→ **QUOTED TEXT**
— begin —

The increasing pressure on outside sales productivity
by Scott Benfield
The pressure on outside salespeople to become more productive in mature distribution markets is increasing at an alarming rate. The decline of the manufacturing customer base, alternative methods of solicitation, and customer demands for lower costs add up to significant changes for outside salespeople.
Consider the following research and its implications: Durable goods wholesalers only nominally increased sales-per-employee between 1992 and 20021. When given a choice of a 4 percent price decrease (the average cost-of-sales for outside salespeople in distribution) or the services of an outside seller, 70 percent of industrial buyers chose the price decrease2. Recent research about the effect on distributors of the movement of U.S. manufacturing overseas found that 21 percent said they were cutting back on the number of outside sellers3.
Research specific to distribution points to tremendous pressure on selling costs in industrial distribution channels. Should wholesalers in other vertical markets (such as residential housing) feel too secure, the consolidation of builders and end-users is guaranteed to put cost pressure on their traditional supply chain. Fewer outside salespeople will be required to demonstrably improve their return on direct costs.
The multi-million dollar question is, What will wholesalers do to answer the cost pressure, and who will bear the risk of the unpopular but necessary decision making?

— end —

→ **REQUIREMENT 1**
Decide whether each statement below agrees with the article on outside sales productivity. Answer yes or no for each and quote the exact words from the article that decide it.
(a) Most industrial buyers chose a price decrease over the services of an outside seller.
(b) Durable goods wholesalers greatly increased sales-per-employee over the period studied.
(c) Among distributors affected by manufacturing moving overseas, 21 percent said they were adding outside sellers.
→ **REQUIREMENT 2**
Repeat the part of the article on outside sales productivity starting with "Research specific to" and going on through "necessary decision making?".

(Dataset rows)
— begin —

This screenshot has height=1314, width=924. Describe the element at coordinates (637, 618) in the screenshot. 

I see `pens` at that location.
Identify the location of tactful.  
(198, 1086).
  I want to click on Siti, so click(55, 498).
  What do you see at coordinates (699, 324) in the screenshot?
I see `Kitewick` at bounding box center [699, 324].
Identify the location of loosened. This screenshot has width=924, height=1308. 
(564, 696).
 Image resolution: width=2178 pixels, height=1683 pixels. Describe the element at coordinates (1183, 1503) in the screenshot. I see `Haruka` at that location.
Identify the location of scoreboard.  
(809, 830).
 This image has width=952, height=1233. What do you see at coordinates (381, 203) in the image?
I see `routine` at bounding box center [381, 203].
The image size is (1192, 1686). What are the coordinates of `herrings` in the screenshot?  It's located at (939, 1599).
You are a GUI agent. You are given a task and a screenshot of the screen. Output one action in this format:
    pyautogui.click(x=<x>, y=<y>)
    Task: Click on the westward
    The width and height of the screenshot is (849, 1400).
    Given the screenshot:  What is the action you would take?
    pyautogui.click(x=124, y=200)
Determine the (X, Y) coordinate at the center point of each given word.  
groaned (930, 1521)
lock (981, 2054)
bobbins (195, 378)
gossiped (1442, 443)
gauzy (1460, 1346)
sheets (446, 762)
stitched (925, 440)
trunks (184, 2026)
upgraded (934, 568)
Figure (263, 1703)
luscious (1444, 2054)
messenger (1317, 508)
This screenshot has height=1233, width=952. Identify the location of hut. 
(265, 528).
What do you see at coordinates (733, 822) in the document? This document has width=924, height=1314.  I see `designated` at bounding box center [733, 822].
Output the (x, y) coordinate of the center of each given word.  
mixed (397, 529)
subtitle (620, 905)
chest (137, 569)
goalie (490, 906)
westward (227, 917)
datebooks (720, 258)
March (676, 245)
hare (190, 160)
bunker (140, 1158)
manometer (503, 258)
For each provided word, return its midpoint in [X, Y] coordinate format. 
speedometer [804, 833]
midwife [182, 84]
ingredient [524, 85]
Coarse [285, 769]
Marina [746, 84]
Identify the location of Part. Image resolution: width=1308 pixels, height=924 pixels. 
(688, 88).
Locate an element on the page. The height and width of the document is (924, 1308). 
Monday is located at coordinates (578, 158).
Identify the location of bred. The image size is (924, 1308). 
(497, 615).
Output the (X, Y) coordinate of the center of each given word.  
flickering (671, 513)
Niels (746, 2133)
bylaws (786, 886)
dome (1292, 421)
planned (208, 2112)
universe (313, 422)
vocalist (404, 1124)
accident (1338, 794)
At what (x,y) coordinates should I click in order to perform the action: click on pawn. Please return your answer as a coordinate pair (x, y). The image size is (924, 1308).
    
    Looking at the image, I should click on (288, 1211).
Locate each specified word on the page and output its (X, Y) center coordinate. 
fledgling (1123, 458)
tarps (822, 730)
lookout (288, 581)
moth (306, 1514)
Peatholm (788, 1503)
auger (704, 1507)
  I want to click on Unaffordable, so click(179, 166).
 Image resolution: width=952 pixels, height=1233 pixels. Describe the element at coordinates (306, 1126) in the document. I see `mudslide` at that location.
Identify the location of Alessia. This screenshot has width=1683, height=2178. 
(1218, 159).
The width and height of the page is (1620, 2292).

— end —

→ **SOLUTION 1**
(a) Yes: "70 percent of industrial buyers chose the price decrease"
(b) No: "Durable goods wholesalers only nominally increased sales-per-employee"
(c) No: "21 percent said they were cutting back on the number of outside sellers"

→ **SOLUTION 2**
Research specific to distribution points to tremendous pressure on selling costs in industrial distribution channels. Should wholesalers in other vertical markets (such as residential housing) feel too secure, the consolidation of builders and end-users is guaranteed to put cost pressure on their traditional supply chain. Fewer outside salespeople will be required to demonstrably improve their return on direct costs.
The multi-million dollar question is, What will wholesalers do to answer the cost pressure, and who will bear the risk of the unpopular but necessary decision making?